§ **EXERCISE INSTRUCTIONS**
How many lines in the rows below contain the word "folder"? Reply with the number alone.

-- DATA PROVIDED start --

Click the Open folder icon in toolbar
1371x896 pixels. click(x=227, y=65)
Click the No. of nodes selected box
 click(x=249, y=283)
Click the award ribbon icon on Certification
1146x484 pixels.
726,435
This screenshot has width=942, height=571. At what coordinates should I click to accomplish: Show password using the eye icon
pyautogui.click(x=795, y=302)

-- DATA PROVIDED end --
-- DATA PROVIDED start --

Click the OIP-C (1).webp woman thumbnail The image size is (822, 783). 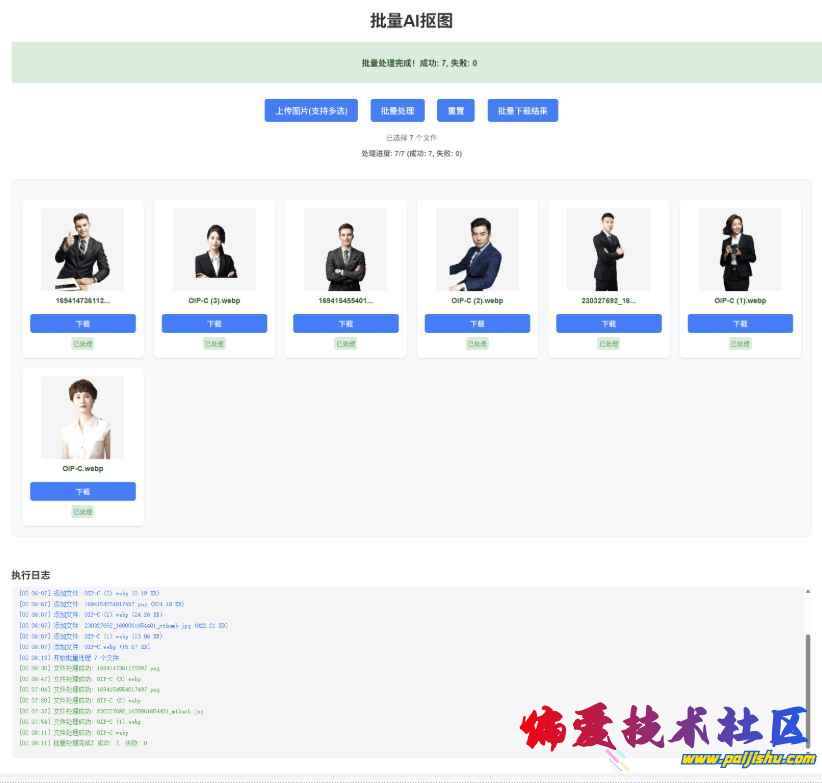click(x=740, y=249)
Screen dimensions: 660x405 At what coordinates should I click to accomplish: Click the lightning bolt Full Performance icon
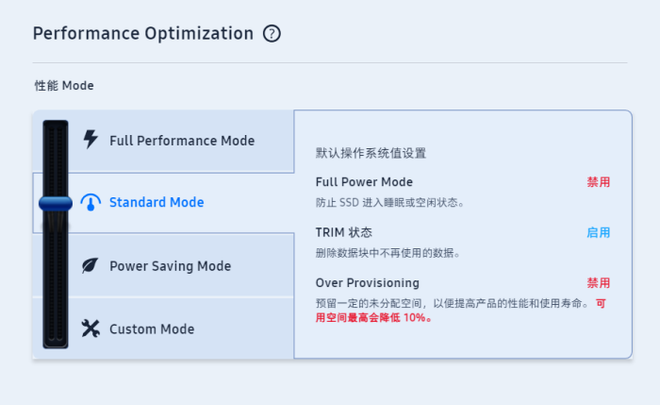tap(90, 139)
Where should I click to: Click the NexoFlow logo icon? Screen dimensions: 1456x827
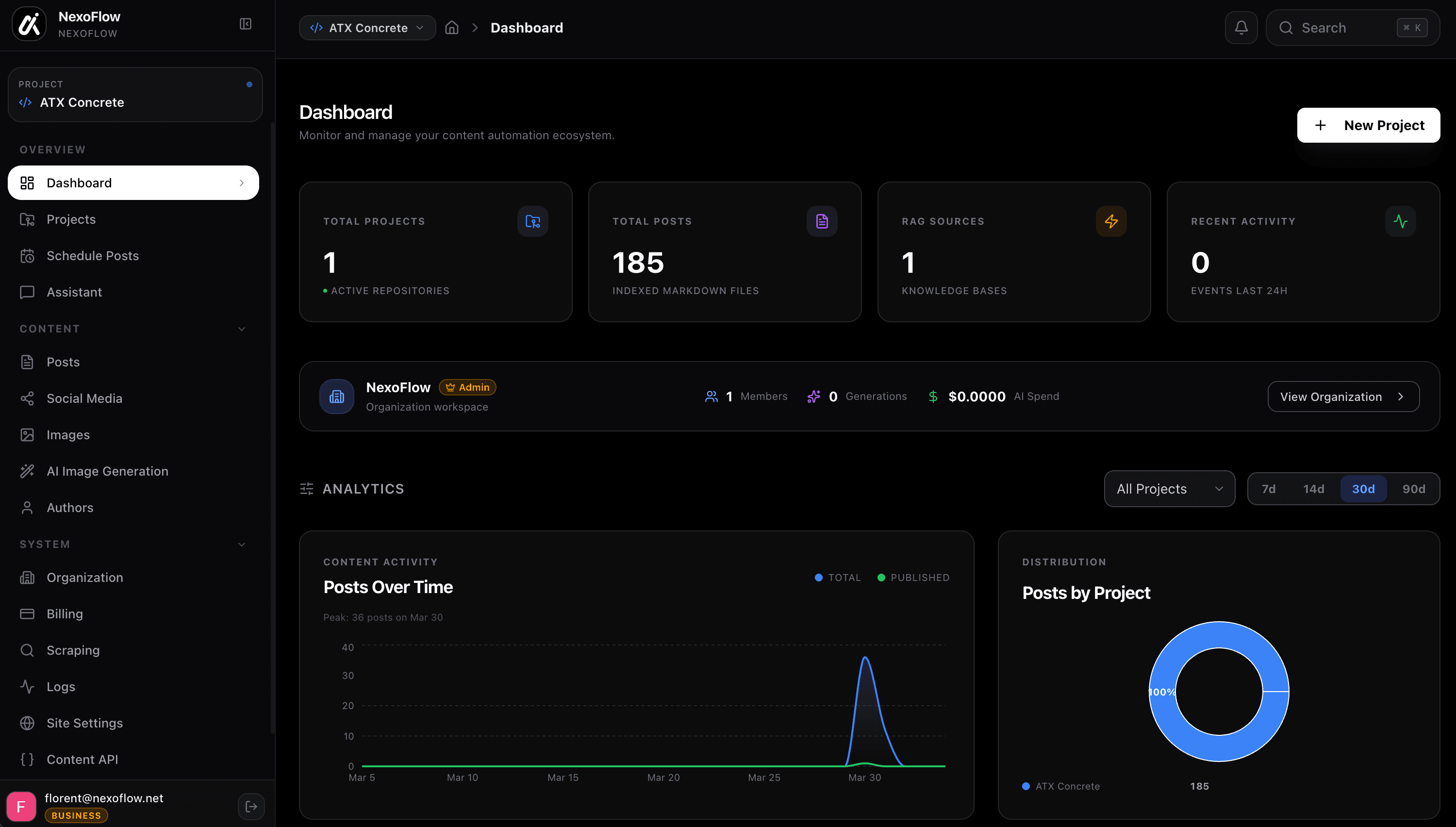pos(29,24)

-- DATA PROVIDED end --
-- DATA PROVIDED start --

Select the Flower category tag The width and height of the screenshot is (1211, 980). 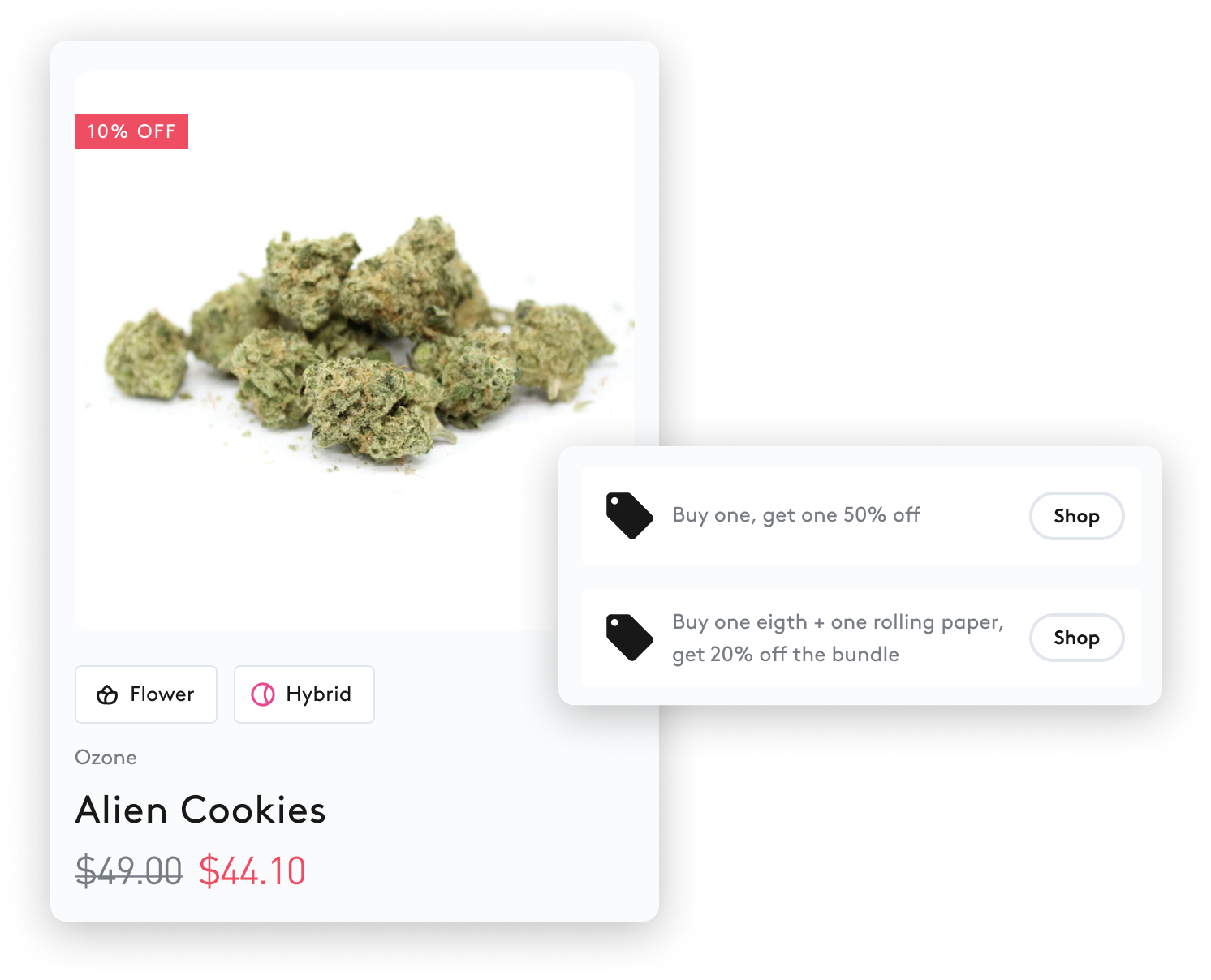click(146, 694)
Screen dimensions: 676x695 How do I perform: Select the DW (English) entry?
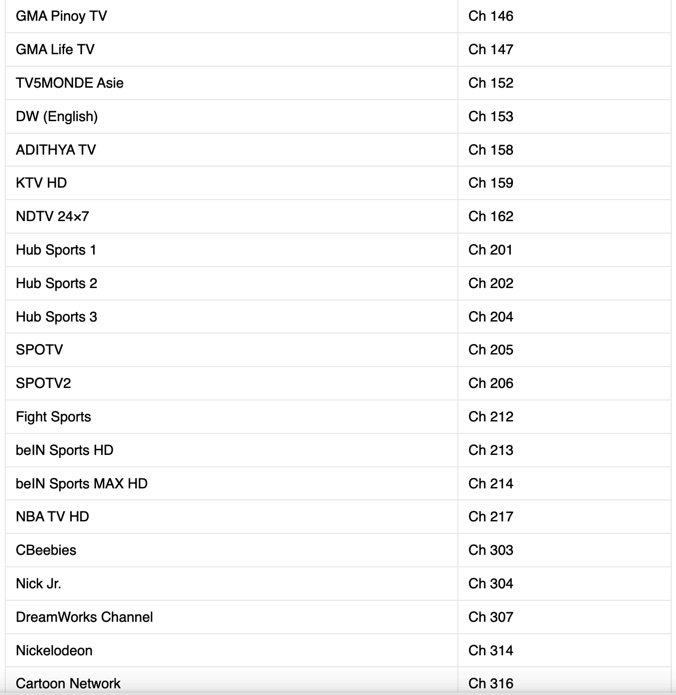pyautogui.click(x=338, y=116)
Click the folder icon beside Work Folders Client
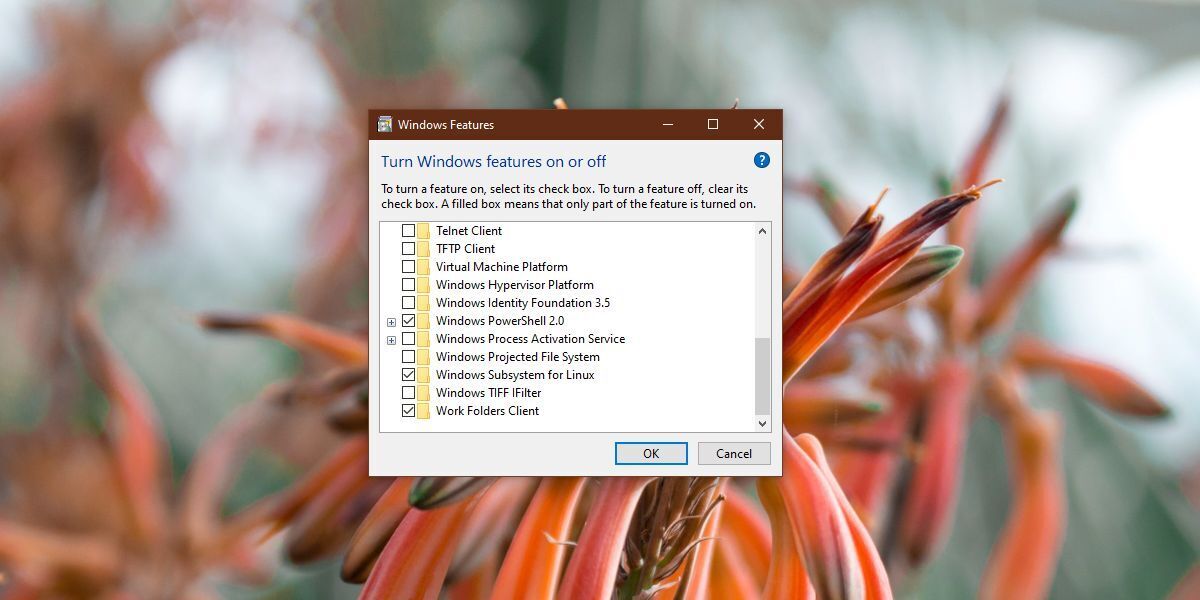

-- DATA PROVIDED end --

§ **SOLUTION TO THIS EXERCISE**
2